I think I will "play" one "clip," as it touches on why I'm driven to do this sort of thing, focus on what I love so I can write more and write better. This is from his essay "My Writing Education: A Time Line":
WOW THAT'S WHAT I CALL MUSIC!
So I could keep making protest mixes probably the entire year, but we'd all get bored, so instead, I'll go back to the great stuff I listened to this (and last) week.
- "Daytona 500" by Ghostface Killah. Thank god for Facebook, right? Someone mentions Ironman and then you get to listen to this.
- "Hide Ya Face" by Prefuse 73 (feat. Ghostface Killah and El-P). True story, I put this on the mix because I love this song and I didn't realize until just now that it also has a Ghostface verse.
- "Fault Lines" by Beacon. I don't think I've had a Ghostly International artist on a playlist yet! And I love them! Weird.
- "Little Johnny Jewel" by Television. Same goes for Numero Group!
- "The Ice of Boston" by The Dismemberment Plan. I've been listening to a lot of what I call "Oxford Songs" lately, which are basically the stuff I listened to between 1994 and 1998 in Oxford, Ohio. It's all part of the long process of me trying to write something genuine about that time. We'll see.

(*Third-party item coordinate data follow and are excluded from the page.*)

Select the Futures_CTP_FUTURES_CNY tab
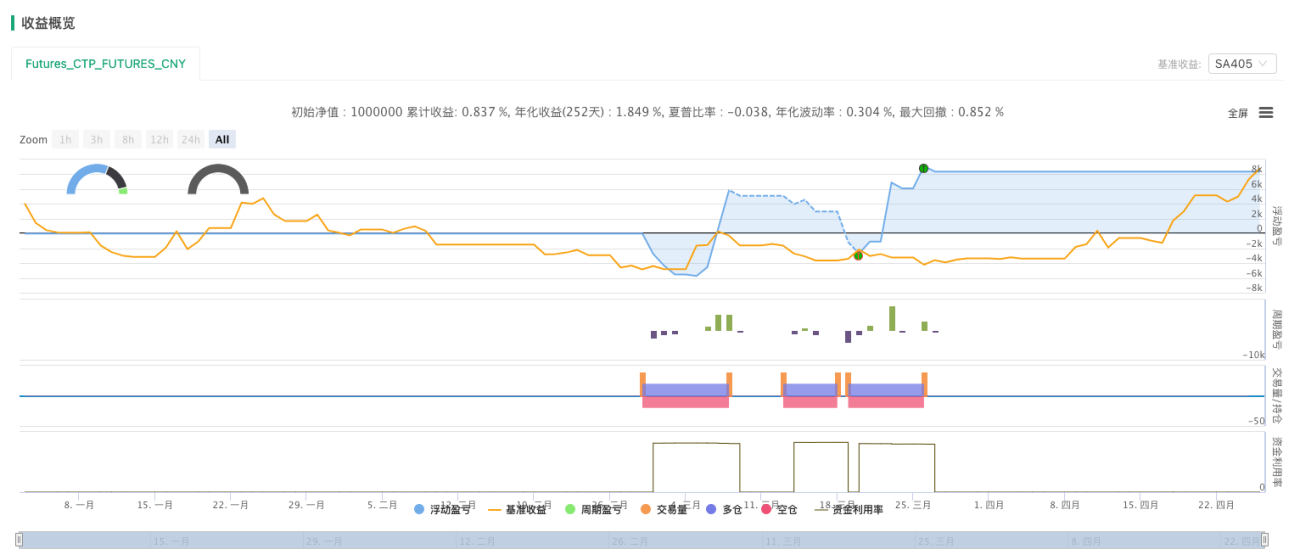Viewport: 1300px width, 560px height. tap(106, 63)
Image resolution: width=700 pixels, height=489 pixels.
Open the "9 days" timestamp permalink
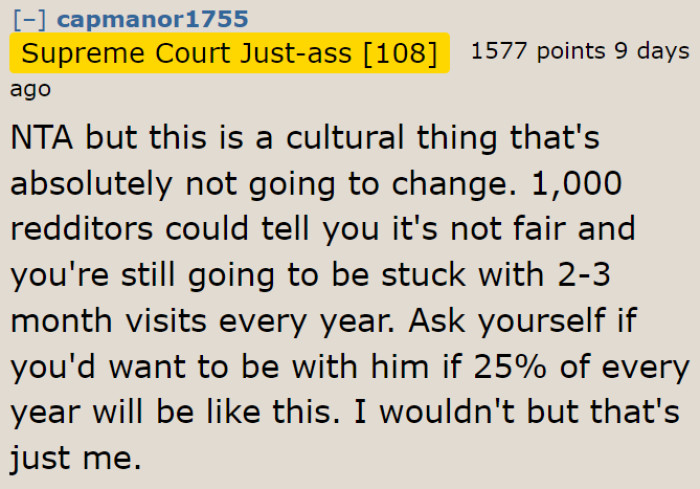point(648,51)
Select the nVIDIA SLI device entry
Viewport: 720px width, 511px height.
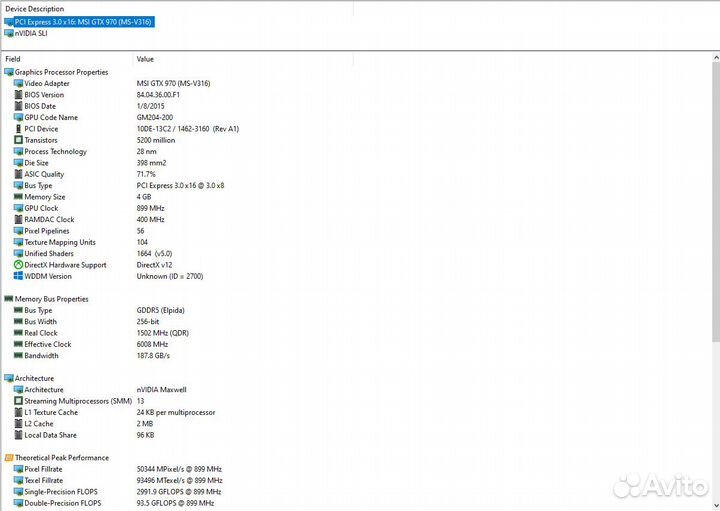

- "I Let It Go" by The Thermals. This is a song I come back to a lot when it feels like there's a decent chance that, say, the entire world could fly apart at any moment.
- "The Bully Boys" by Chavez. BUT WHO CARES, THERE'S A NEW CHAVEZ EP.
- "Tender (Cornelius Remix)" by Blur. I don't know about you, but I think by the time I'd heard "Tender" the third or fourth time, I was pretty much okay never hearing it again. But this Cornelius remix? It's the best thing anyone's done, ever! Isn't that weird?
- "Jimmy's Lament" by Romare. This guy's stuff is so weird and pretty, I love it.
- "What About Me" by The Exceptional Three. I have this weird desire to create a lip sync night somewhere in Brooklyn, just so I can lip sync this song (with I guess someone else because it's a duet? and fake backup singers?). Isn't that weird?
- "New Disaster" by Elliott Smith. I don't know, the name just kind of jumped out at me this week. Isn't that weird?
- "Almost Everything" by Hayden. A perfect song about making music and growing older. Or making anything, for that matter.